Slowenien hat eine Handvoll Qualitätsspielerinnen. Lara Prašnikar natürlich von Eintracht Frankfurt, dazu die grundsolide Kaja Eržen auf der rechten Seite und die umsichtige Sara Agrež. Sechser Kaja Korošec hat mit dem FC Paris letztes Jahr Wolfsburg eliminiert, Zara Kramžar wird großes Talent nachgesagt. Nur: Da ist halt auch die Innenverteidigung mit Spielerinnen aus Belgien und der 2. Liga in Italien; die – bei allem Respekt – alte Mateja Zver vom SKN St. Pölten, Čonč war selbst beim spanischen Beinahe-Absteiger Las Planas nur Wechselspielerin und Špela Kolbl, die ganz vorne spielt, ist in der schwachen eigenen Liga aktiv und war im Herbst noch Linksverteidigerin.

Apropos Herbst: Da ist Slowenien überraschend aus der B-Liga abgestiegen, deshalb war man ja überhaupt erst in der Situation, als C-Ligist gleich gegen ein A-Liga-Team spielen zu müssen. Sloweniens erste Elf kann schon ein zäher Gegner sein, gar keine Frage, aber schon innerhalb der Startformation ist das Leistungsgefälle groß und von den Spielerinnen, die Teamchef Saša Kolman von der Bank bringen kann, reden wir da noch gar nicht.

Slowenien hat die Gruppe mit Lettland, Nordmazedonien und Moldawien mit dem Punktemaximum und 26:0 Toren gewonnen. Zum Vergleich: Österreich hat in der EM-Quali für 2022 gegen Lettland und Nordmazedonien alleine 32:0 Tore angehäuft.

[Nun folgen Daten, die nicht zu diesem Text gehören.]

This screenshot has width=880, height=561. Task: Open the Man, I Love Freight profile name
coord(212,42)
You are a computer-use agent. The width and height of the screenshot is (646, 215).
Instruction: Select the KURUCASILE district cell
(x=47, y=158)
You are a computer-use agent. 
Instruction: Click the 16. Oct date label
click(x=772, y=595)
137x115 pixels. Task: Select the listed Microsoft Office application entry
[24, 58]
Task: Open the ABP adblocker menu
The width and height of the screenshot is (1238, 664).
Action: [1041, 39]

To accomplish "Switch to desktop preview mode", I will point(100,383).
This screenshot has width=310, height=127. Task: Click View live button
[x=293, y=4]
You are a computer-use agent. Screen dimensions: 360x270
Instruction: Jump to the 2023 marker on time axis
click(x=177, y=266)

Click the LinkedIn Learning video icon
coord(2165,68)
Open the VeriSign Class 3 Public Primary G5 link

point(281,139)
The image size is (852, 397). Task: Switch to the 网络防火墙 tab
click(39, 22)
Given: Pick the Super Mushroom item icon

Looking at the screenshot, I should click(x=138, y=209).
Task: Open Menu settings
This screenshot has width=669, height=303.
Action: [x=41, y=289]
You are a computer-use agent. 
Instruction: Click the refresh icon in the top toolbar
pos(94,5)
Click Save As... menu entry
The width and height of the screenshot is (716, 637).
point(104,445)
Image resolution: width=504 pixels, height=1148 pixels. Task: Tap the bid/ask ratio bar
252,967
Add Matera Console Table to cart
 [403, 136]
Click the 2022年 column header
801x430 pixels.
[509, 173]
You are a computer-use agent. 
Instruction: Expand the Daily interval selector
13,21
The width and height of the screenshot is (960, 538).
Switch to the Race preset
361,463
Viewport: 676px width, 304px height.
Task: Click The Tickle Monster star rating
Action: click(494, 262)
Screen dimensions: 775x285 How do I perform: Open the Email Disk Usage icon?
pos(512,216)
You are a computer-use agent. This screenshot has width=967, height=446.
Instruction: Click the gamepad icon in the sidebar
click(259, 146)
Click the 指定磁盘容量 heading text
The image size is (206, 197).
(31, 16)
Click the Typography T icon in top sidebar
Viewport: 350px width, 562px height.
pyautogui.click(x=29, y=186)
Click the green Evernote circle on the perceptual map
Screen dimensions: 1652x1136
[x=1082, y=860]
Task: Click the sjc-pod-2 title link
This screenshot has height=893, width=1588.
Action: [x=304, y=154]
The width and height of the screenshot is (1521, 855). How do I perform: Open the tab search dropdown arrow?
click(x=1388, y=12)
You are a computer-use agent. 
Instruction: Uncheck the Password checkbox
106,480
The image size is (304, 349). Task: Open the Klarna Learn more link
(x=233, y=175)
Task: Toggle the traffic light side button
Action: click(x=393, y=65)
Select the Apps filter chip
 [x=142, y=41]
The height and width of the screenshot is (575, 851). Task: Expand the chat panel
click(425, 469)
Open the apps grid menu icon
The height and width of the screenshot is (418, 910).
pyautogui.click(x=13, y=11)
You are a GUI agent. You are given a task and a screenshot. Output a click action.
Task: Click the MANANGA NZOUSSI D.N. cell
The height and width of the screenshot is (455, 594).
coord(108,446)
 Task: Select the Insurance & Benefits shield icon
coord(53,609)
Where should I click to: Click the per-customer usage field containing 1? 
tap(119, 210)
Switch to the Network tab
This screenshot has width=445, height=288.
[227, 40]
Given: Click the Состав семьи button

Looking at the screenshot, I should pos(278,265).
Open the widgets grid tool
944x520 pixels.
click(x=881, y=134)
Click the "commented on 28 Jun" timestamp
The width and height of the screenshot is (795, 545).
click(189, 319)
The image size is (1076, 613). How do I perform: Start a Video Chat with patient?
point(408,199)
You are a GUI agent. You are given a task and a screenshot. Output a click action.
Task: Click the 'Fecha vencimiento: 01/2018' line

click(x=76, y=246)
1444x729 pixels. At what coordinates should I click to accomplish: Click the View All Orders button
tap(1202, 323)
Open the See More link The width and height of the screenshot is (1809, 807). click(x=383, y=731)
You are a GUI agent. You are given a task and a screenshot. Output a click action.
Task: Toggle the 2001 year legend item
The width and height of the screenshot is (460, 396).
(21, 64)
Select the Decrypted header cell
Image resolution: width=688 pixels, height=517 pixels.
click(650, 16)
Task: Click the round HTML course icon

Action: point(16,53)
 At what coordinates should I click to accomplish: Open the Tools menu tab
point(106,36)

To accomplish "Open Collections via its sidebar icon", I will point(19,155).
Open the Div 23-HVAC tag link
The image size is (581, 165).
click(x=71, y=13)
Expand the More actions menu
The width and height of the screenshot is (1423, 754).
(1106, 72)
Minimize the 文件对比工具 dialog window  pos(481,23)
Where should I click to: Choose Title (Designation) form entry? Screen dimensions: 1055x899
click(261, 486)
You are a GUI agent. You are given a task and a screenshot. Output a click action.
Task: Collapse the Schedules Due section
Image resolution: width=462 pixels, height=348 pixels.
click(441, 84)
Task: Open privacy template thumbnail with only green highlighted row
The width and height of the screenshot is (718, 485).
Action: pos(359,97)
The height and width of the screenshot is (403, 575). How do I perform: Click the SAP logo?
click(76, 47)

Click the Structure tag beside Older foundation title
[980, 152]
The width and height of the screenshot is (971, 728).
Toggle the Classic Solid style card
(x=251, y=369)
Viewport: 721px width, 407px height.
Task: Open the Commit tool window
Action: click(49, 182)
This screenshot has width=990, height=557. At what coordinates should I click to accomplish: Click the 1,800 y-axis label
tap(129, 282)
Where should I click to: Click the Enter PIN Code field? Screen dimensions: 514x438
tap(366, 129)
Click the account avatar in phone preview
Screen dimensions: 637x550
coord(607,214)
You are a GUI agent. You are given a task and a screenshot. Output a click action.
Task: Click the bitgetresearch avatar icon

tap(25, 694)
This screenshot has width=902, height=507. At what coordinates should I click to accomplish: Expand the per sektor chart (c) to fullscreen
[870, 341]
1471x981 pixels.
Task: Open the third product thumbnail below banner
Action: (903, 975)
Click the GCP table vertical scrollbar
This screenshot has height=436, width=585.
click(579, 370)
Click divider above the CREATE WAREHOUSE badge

Wird die erste Runde gegen Slowenien im Oktober überstanden, und davon muss man ausgehen, würde im entscheidenden Duell – beide Runden werden in Hin- und Rückspielen ausgetragen – der Sieger aus dem Duell von Polen und Rumänien warten, also höchstwahrscheinlich wieder Polen.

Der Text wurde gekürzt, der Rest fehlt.